Не перед кем отчитываться. Ей восемнадцать лет, а сестренке — тринадцать. Отец велел ей — Ольге! — быть главной. Она зажгла примус и стала разогревать щипцы для волос.
— Ты собираешься на танцы с моим незнакомым в заграничном костюме?
— Какое вообще твое дело, куда я собираюсь?

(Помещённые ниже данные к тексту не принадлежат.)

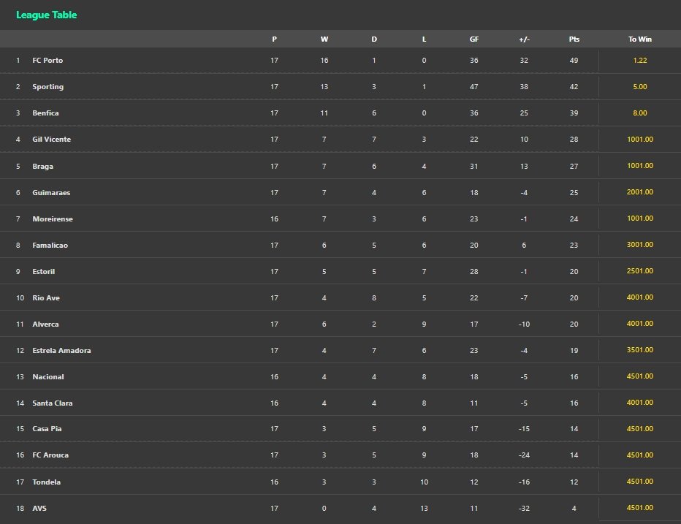Click the GF column header
This screenshot has width=681, height=524.
(x=474, y=39)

— Никакое дело. Просто он молочнице дал три рубля и сдачу не взял. Тетя Нюра сказала, наверное, он уголовник и сберегательный банк ограбил!
— Нельзя слушать всякие сплетни и повторять глупости!
Женька вскочила ногами на кровать, насупила брови и выпалила последний, самый веский аргумент. Такой довод должен был точно отвратить сестру от поклонника. Девочка подпрыгнула на пружинистой сетке — под самый потолок, крикнула:
— Это — шпион!
— Что??!
— Он всегда в перчатках. Зачем честному человеку носить перчатки и шляпу?
— Сейчас же слезай с кровати — взяла моду прыгать на пружинном матрасе. Все покрывало измяла! — бросила Ольга, не глядя на сестру. — Евгения, ты ведешь себя отвратительно. Я с тобой больше не разговариваю!
— Я первая с тобой не разговариваю! — От возмущения Женька всплеснула руками и выбежала во двор. Под ресницами закипали горячие слезы.
Сейчас она наберет целую охапку крапивы и засунет в дурацкий букет. Ольга схватится за жгучие стебли, обожжет себе пальцы и не сможет играть. Вот.
Потому что никто не имеет права так разговаривать с человеком.
Особенно если этот человек младше и твоя родная сестра!
Глубокий, вязкий мрак внутри амбара притягивал Армана, как пламя свечи манит легкого ночного мотылька. Он шагнул в темноту — двери скрипнули и захлопнулись у него за спиной. Ощущение было почти забытым — он ничего не видел!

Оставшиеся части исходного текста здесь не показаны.